BRIEF – Reproduce only the lines that begin at the line with "How do I perform: Click" and run to the end of the entries; omit every picture.

DATA TO PROCESS –
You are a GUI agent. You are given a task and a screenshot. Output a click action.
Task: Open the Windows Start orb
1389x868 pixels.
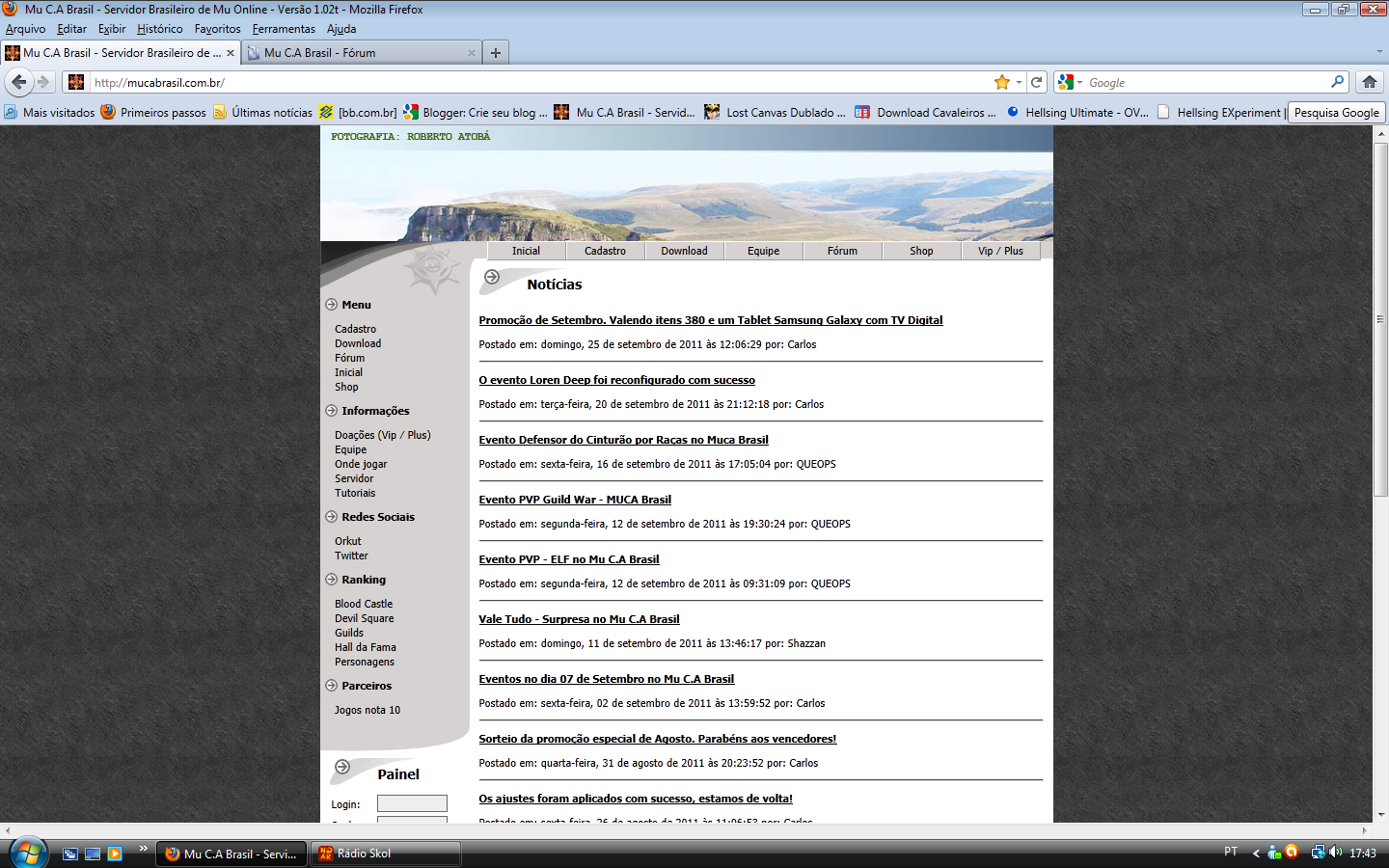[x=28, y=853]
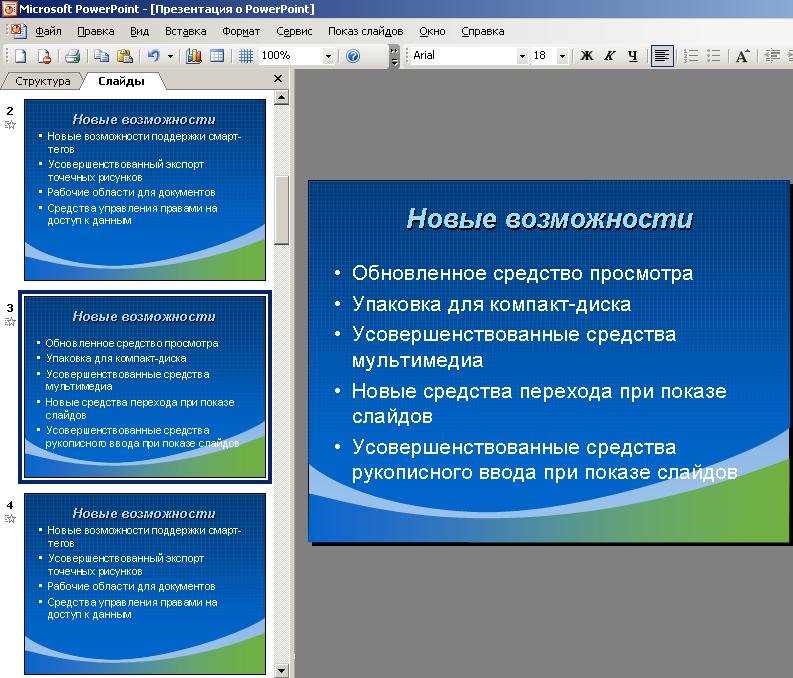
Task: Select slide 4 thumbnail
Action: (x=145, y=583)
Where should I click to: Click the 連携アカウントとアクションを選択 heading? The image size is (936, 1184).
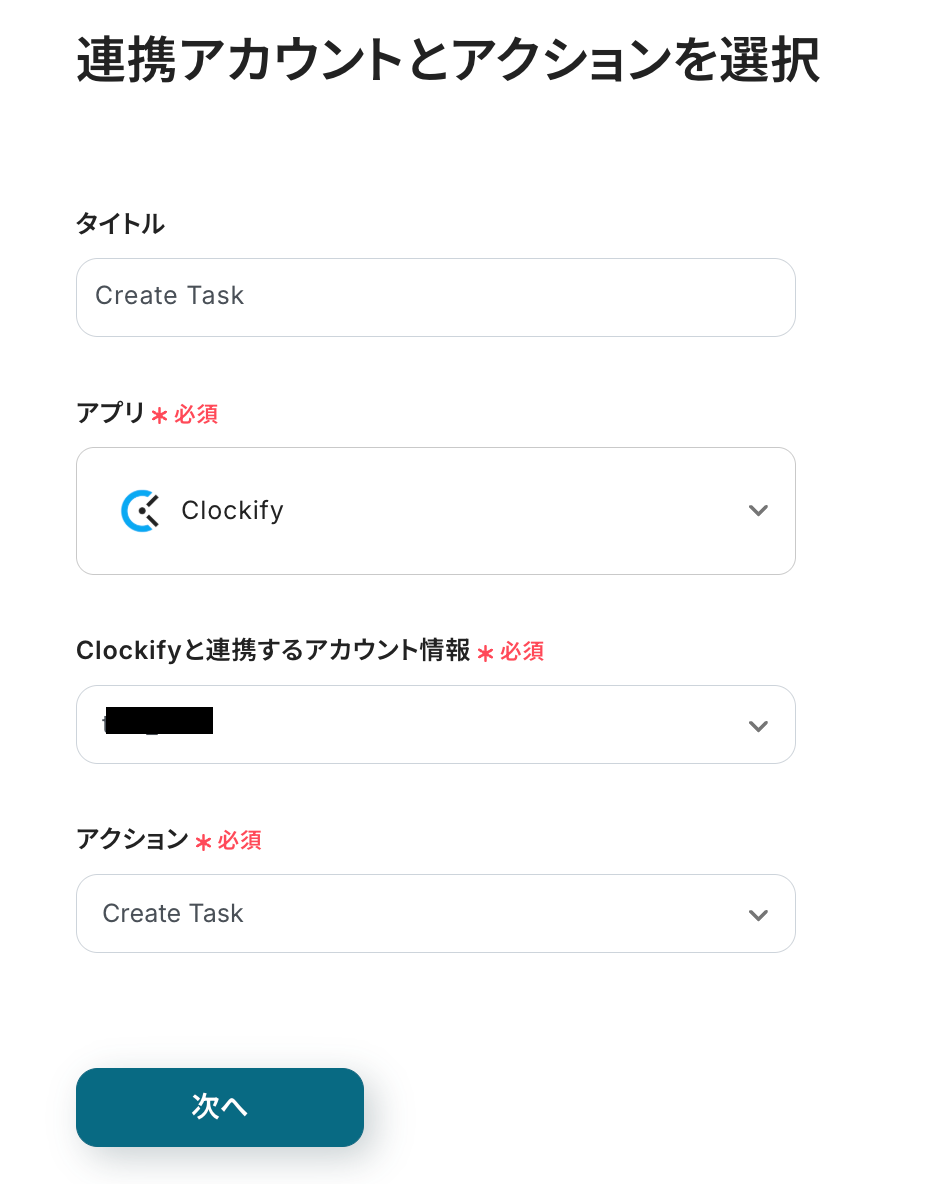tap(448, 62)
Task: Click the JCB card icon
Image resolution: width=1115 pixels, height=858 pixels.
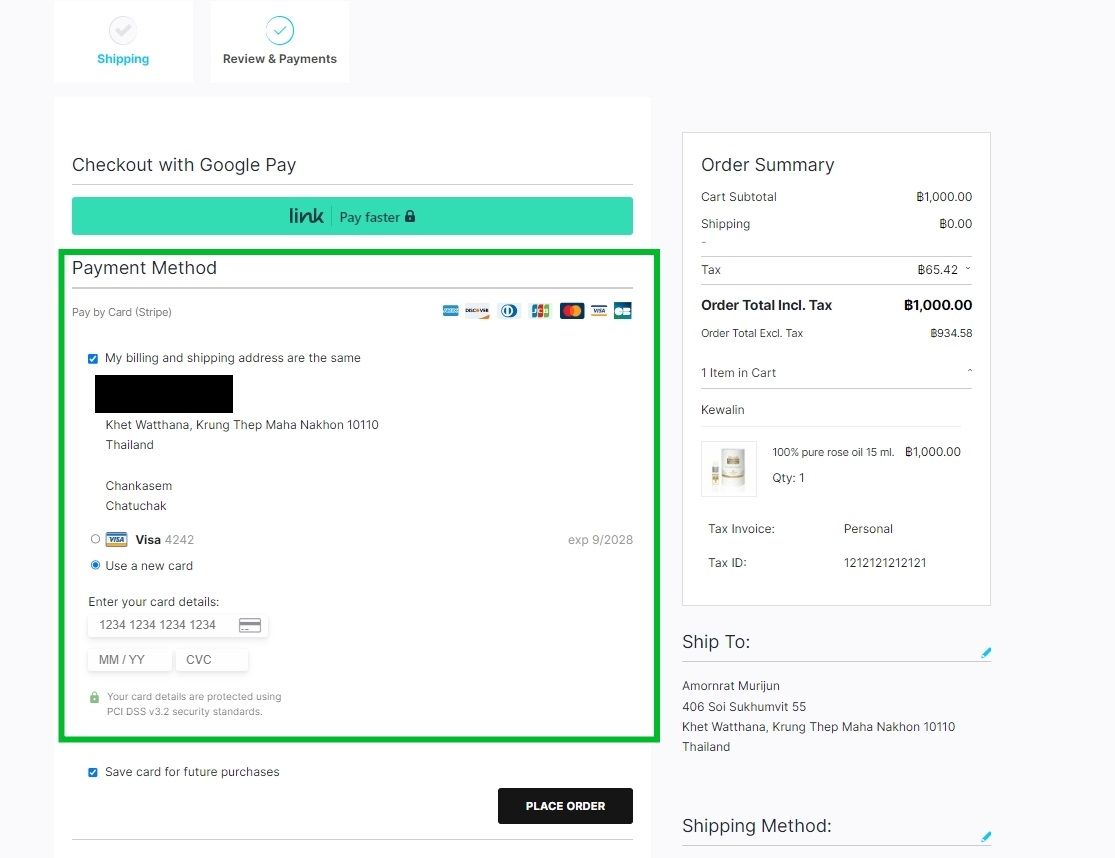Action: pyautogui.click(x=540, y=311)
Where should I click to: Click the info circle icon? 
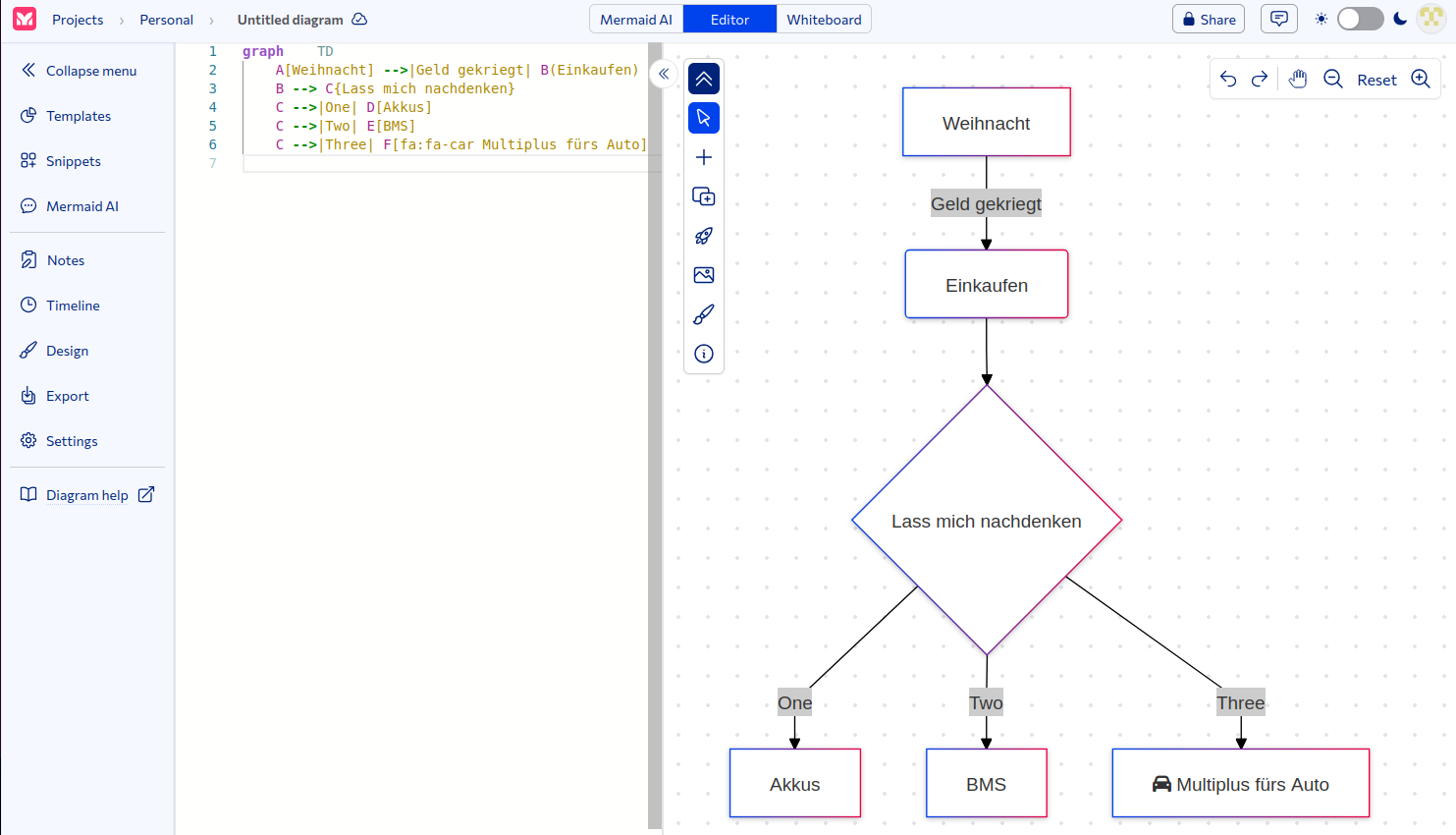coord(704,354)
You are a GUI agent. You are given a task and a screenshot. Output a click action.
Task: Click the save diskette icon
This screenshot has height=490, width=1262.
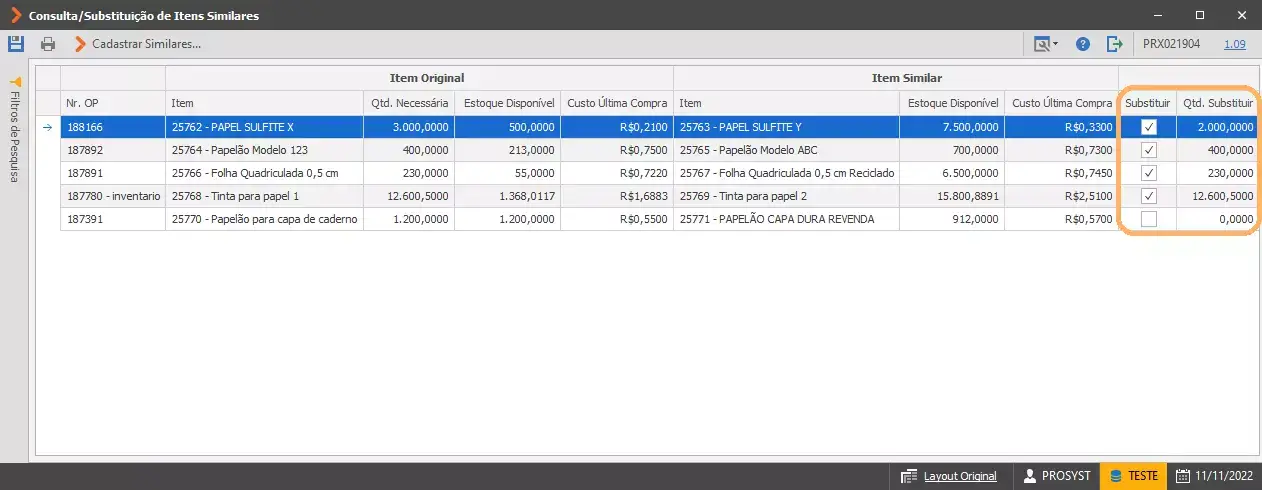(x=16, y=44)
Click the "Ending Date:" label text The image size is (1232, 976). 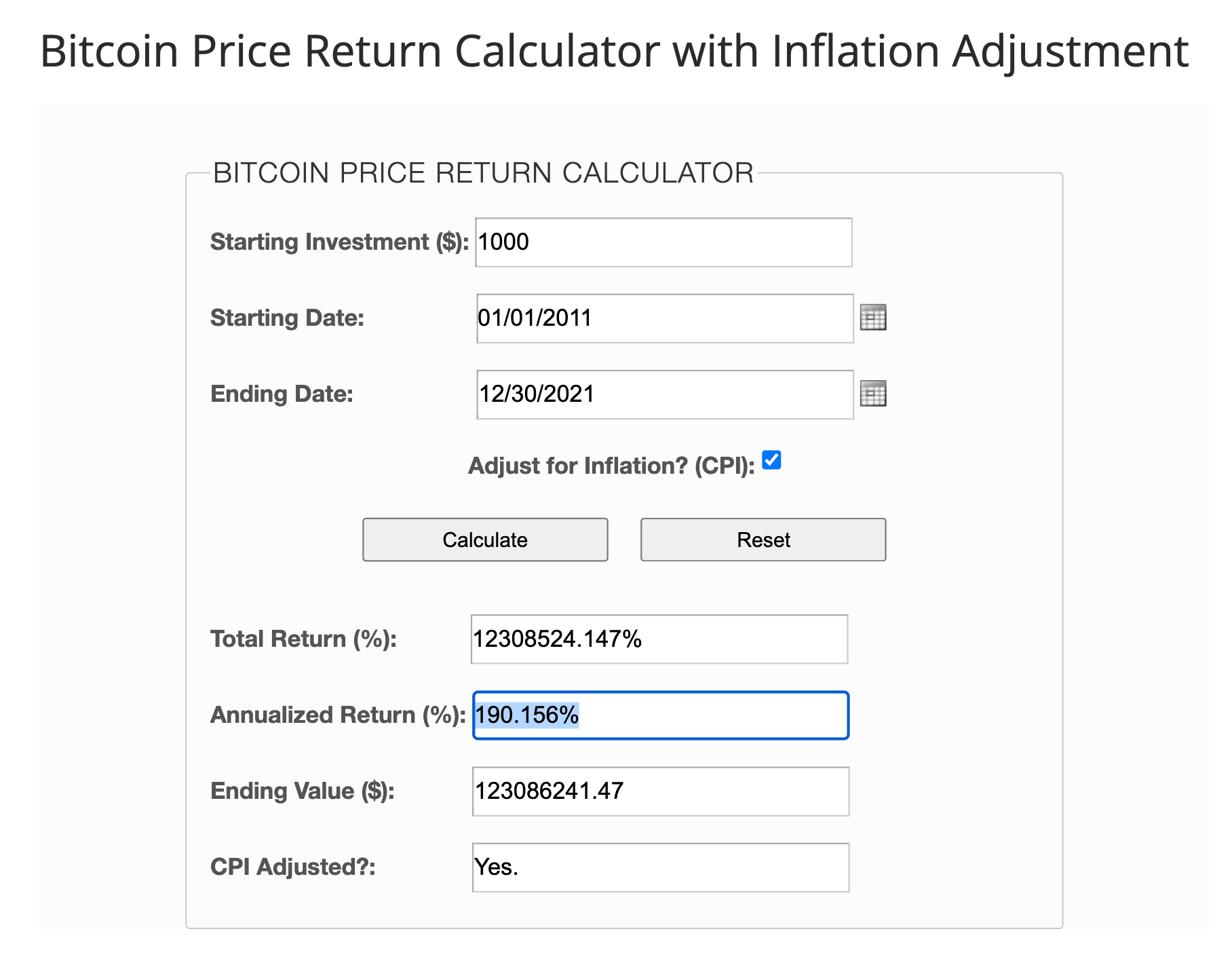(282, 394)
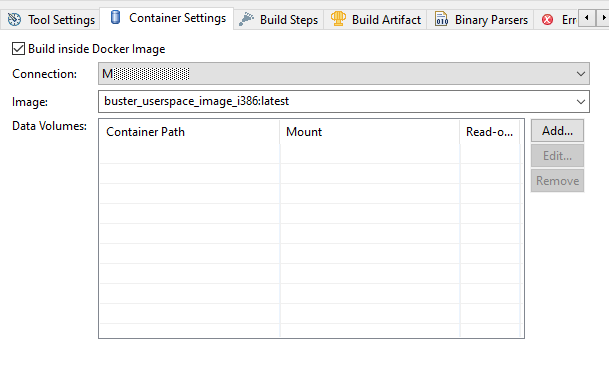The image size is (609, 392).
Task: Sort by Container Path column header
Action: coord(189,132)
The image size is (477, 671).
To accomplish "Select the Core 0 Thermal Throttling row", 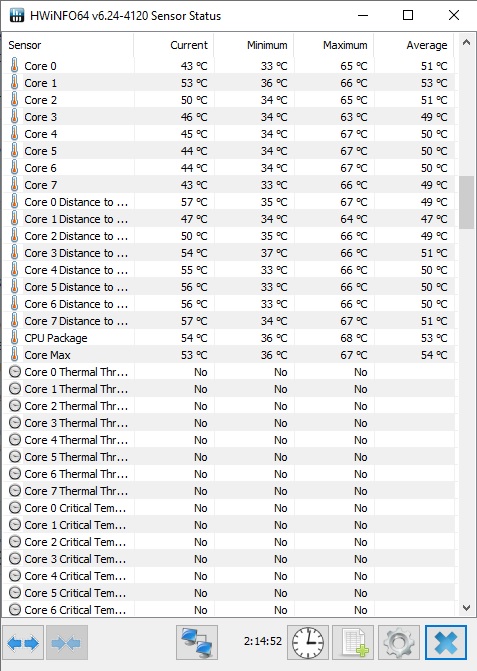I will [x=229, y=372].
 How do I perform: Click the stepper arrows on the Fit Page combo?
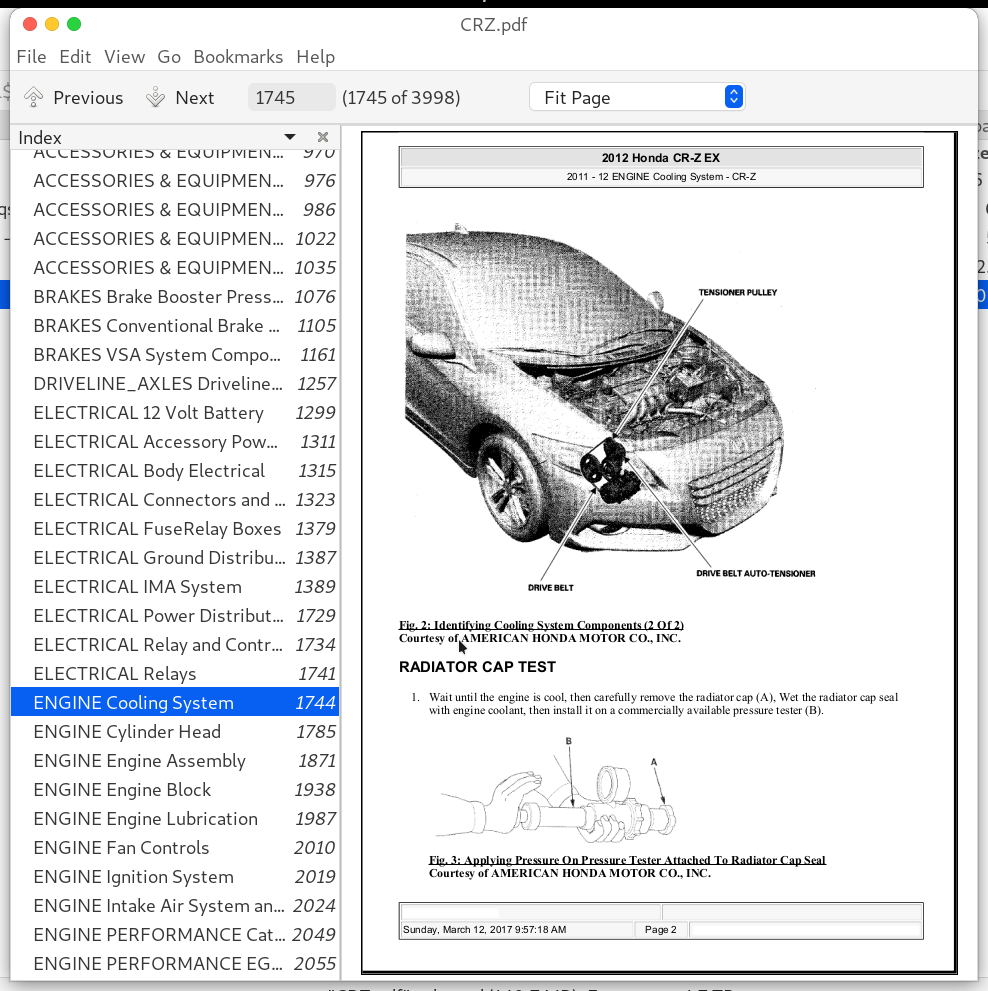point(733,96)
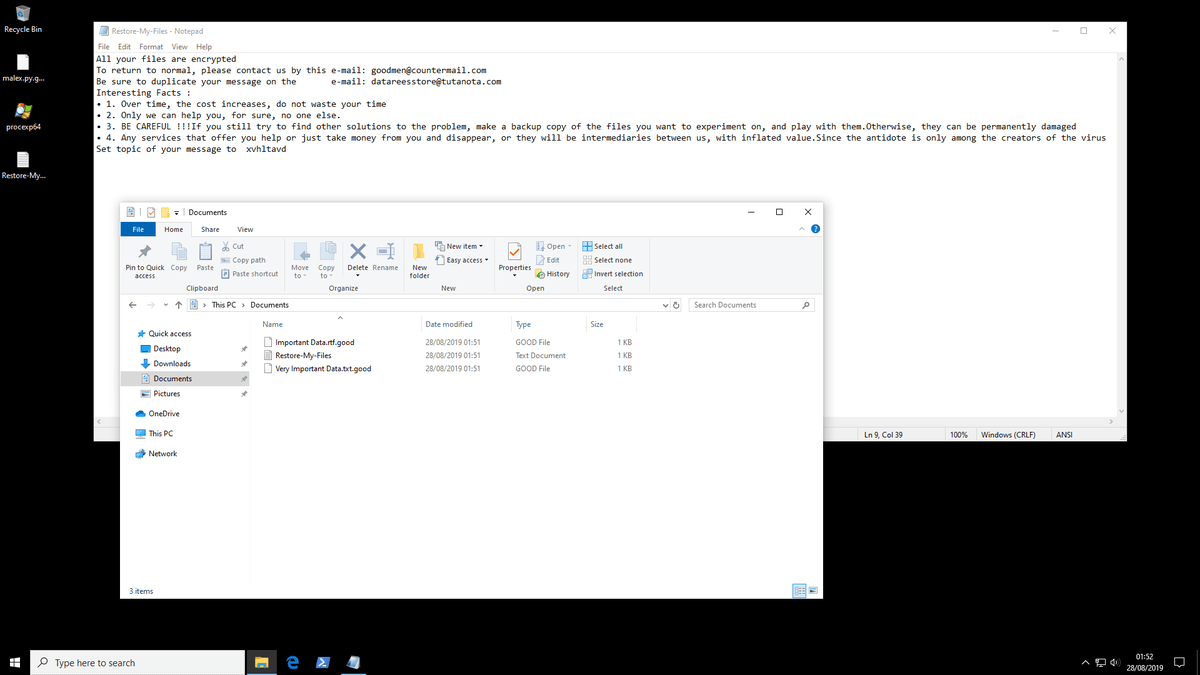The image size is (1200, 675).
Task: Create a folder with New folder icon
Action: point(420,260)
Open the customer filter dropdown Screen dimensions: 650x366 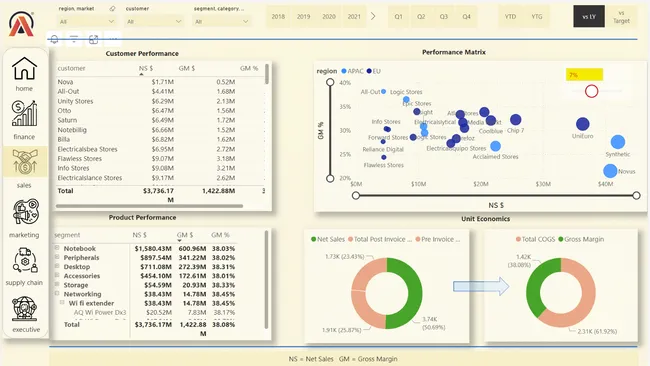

EXERCISE RESPONSE –
 How do I perform: Click the stepper arrows on the Fit Page combo?
point(733,96)
The image size is (1200, 675).
Task: Create a folder with New folder icon
Action: point(420,260)
Open the customer filter dropdown Screen dimensions: 650x366 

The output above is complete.